Everyone was at first eager to cast their stone. But they too held back. Like me, I guess the ugliness they saw before them was the same ugliness, if not more so, in them. Their rage was disrupted. They hesitated. They pondered. And then, one of them left.
Everyone could see him leaving. Everyone knew him. He was the oldest among them. Their clenched fists loosened its grip. Their countenance fell. They began to waver. The old man must have seen it all. He must have caught something reflected back at him. He had lived long enough to know what it was. His experience was his indictment. His old friends of the past were returning, unbidden.
He felt that familiar anger consuming him before.
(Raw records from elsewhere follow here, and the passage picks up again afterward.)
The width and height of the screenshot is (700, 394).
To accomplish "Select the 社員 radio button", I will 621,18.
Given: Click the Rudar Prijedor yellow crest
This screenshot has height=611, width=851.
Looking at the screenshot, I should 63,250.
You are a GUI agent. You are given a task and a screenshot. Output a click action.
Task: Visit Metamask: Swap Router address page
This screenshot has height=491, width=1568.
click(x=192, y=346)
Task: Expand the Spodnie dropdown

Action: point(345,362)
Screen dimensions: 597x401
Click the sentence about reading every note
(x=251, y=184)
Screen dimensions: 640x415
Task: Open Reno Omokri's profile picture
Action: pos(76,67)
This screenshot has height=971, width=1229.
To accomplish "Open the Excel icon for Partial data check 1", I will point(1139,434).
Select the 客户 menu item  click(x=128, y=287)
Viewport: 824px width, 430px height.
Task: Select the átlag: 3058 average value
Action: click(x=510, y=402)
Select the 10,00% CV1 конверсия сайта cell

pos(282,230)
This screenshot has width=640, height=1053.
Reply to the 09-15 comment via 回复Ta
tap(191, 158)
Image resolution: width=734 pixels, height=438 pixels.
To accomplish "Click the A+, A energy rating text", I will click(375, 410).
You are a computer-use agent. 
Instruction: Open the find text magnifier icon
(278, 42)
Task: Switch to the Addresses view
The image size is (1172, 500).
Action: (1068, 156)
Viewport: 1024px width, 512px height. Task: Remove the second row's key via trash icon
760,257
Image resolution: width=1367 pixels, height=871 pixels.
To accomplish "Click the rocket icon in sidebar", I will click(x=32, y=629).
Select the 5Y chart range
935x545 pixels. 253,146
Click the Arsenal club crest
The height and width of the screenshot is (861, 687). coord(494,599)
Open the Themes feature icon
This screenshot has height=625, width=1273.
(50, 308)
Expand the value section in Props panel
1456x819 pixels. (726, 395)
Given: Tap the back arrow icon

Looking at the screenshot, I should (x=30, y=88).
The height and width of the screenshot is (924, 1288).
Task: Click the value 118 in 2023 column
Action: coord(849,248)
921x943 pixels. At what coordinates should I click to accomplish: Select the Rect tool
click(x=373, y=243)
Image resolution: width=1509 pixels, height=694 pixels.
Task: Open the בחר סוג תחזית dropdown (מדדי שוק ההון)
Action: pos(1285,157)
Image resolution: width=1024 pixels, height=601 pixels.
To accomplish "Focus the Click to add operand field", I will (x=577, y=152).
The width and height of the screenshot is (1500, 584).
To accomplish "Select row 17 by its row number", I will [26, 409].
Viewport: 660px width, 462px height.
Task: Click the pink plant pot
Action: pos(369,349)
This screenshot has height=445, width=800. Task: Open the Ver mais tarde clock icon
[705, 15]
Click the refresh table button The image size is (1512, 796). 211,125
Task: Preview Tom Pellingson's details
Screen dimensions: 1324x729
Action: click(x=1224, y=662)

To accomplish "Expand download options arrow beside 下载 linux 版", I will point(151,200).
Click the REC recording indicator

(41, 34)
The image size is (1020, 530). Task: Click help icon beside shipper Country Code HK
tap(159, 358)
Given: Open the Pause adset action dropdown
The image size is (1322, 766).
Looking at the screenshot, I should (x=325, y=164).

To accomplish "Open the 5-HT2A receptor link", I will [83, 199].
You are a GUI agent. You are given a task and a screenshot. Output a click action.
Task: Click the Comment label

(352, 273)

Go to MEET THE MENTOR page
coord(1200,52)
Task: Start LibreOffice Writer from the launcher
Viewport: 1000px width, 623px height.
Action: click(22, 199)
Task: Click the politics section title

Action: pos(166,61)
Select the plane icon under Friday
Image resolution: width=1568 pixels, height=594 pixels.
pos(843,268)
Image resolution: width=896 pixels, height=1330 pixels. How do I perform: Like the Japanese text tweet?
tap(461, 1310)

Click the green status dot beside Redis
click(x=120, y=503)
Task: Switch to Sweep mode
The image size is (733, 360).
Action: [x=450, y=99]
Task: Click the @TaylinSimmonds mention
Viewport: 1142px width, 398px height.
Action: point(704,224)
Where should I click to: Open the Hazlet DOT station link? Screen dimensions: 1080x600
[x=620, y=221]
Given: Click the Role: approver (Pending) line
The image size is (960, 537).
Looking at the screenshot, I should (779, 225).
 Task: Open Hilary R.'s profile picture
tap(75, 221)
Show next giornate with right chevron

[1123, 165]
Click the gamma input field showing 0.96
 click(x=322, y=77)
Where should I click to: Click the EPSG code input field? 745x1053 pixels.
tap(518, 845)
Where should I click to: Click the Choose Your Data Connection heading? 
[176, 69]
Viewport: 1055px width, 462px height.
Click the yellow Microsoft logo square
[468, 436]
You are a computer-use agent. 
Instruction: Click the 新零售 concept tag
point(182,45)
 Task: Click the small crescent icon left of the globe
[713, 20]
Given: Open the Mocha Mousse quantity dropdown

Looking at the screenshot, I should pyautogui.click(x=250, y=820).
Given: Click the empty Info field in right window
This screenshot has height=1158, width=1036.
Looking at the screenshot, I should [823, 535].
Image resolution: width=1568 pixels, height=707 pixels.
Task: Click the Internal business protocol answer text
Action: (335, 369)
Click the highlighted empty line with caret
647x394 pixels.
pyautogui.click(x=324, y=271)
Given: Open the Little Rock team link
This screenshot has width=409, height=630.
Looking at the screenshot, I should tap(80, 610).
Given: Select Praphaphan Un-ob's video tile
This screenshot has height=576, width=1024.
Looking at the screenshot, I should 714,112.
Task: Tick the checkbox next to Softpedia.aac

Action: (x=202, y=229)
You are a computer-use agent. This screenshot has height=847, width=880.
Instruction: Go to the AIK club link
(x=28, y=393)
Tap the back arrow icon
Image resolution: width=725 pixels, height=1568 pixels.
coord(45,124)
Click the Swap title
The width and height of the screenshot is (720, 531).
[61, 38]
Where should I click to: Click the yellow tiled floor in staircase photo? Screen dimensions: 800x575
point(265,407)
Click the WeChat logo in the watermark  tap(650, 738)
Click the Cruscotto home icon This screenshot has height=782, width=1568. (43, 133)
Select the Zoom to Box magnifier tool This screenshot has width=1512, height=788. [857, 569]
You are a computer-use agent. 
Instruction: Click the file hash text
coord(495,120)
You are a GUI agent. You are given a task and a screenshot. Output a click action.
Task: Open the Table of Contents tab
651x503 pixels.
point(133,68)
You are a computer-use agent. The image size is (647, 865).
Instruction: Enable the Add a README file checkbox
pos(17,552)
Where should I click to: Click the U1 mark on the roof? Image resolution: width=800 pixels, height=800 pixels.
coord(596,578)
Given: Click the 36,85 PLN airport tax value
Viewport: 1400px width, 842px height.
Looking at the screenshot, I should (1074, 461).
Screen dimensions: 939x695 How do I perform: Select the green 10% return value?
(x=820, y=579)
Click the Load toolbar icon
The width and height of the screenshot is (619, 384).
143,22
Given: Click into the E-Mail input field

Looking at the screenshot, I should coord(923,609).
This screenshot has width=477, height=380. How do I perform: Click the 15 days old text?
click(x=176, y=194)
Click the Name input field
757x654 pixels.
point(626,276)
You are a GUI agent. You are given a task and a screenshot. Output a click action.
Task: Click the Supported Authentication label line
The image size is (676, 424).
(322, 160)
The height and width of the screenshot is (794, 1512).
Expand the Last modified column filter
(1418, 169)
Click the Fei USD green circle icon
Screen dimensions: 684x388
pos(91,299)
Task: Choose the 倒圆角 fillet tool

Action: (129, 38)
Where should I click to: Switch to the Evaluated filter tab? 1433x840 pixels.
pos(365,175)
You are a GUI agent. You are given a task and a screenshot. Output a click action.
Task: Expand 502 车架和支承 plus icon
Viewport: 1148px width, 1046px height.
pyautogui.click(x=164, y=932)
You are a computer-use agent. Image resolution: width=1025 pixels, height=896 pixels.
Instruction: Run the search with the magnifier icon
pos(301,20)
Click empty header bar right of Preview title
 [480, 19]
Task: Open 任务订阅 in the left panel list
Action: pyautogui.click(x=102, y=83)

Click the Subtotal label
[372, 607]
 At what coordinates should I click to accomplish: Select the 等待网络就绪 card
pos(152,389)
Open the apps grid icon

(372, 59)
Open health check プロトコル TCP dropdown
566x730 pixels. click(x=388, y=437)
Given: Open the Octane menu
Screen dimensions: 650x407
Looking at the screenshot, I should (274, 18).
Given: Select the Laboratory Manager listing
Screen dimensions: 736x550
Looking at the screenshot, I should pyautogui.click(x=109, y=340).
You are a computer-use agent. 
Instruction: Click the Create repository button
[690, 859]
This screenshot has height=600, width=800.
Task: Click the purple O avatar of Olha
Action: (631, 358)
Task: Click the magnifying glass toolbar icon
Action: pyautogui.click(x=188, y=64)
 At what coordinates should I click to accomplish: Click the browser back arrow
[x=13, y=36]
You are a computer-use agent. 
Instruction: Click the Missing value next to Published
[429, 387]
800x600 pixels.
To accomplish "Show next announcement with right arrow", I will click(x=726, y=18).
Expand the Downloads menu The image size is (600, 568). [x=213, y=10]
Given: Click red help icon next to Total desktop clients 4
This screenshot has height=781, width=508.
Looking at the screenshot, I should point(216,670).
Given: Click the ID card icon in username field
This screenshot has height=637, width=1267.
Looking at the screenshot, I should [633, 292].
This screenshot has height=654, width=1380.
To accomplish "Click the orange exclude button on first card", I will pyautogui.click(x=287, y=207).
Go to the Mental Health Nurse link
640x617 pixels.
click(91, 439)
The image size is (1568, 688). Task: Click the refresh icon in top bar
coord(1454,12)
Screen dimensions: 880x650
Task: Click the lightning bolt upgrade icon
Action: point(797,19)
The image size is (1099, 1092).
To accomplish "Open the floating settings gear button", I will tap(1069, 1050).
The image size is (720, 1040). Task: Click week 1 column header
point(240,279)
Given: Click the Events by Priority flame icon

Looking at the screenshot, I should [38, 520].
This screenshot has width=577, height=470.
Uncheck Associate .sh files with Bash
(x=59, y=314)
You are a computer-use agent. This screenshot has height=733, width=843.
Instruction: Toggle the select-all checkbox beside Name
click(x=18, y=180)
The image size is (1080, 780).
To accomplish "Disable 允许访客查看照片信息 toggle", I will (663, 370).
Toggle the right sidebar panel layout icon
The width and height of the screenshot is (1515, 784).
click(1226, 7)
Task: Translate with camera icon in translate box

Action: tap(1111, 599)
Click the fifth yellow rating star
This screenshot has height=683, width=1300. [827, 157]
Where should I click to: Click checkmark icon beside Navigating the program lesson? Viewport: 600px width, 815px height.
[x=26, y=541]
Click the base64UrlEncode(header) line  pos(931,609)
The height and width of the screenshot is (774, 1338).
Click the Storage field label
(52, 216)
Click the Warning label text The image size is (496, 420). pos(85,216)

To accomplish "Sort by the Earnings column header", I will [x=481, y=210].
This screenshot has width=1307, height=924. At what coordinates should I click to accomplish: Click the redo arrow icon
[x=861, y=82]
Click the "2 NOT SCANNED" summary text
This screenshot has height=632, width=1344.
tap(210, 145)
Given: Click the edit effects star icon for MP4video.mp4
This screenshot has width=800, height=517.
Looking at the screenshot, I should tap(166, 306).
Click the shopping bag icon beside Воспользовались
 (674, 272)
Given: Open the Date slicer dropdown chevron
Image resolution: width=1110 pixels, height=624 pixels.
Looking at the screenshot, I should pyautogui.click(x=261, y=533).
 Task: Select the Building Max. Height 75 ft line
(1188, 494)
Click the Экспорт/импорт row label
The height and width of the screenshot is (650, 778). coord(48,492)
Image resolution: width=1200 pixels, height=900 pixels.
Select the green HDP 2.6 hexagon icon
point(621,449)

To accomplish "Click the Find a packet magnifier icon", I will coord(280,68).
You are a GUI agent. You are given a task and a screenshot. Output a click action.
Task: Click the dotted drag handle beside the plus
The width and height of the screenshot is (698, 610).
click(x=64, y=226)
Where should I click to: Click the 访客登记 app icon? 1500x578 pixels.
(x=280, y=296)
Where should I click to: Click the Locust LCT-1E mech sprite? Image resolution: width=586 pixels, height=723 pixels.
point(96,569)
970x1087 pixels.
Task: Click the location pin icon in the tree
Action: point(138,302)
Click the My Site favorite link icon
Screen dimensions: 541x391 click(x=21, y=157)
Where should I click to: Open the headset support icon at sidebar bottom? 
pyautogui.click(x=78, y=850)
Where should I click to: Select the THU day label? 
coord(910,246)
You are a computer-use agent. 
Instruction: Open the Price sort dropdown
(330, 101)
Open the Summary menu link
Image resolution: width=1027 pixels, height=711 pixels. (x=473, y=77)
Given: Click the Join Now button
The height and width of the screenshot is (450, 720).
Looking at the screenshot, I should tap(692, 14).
He felt that craving for attention he thought he'd recently denounced. Most of all, just when he thought his action was justified, defensible, even authentic, he felt that sharp prick of hypocrisy and pride from the side.
He knew the sins intimately. They were sneering at him from where the woman knelt. He knew he was on trial instead. A trial where his heart stood accused. The searchlight was on him. The judge’s gavel was for him. He came to his senses. The stone fell from his hands, unknowing. He turned around and walked away, ashamed. Then, another left.
He was the next oldest member of the crowd. He knew the old man. He was a good friend. I guess he felt what the old man felt too. It was a deja va moment for him. He had seen it all played out before. Like the old man who'd left, he stood arraigned in a trial of his own. The role-reversal couldn't be more ironic as his accusers held the stones in their own hands. He even felt one or two hits as he bled from his temple. He begged for forgiveness before the crowd. He too relented and left, trailing behind the old man.
One by one, they left. The disquiet became quiet. The clamor dampened. The vindictive spirit deflated. The men, the women, even the young ones, gave up their stones. They all knew self-righteous when they saw it.
Then, as the crowd thinned, I too caught myself in the accused. As she knelt there, partially hidden from sight by the master, I stood still, contemplating and broken. My grip also loosened. I have lost the heart to stone.
But strangely, I noticed that not all of them threw their stones away - especially not the oldest. Most of them kept one or two stones. Some even more. I then picked up some of my stones and gave chase. I ran up to the oldest and asked why he had kept them, the stones that is. He replied that they for him serve two purposes. One was to remind him of his own flaws. And a pause ensued. The old man took out a stone from his side and I noticed it had traces of dried blood on it.
He then stared at the stone and told me about the second purpose: "I train and discipline others better when I am being reminded." With that, the old man left.
I then returned to the place where the accused was and realized that the crowd had all departed. Before I too walked away, this was what I overheard.
Master: Stand up and look around you woman, where are your accusers? They condemn you no more. Neither do I. Go now and leave your life of sin.
Accused: (puzzled) But master, what sin have I committed?